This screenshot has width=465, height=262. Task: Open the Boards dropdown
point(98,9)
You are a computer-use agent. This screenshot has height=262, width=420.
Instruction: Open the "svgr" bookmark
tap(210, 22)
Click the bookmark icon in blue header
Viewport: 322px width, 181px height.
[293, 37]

**What the exercise asks:**
The line with "You are a computer-use" through the last line of the data: write these out exactly, and no others.

**Task result:**
You are a computer-use agent. This screenshot has height=262, width=420.
Instruction: Open the "svgr" bookmark
tap(210, 22)
Click the bookmark icon in blue header
Viewport: 322px width, 181px height.
[293, 37]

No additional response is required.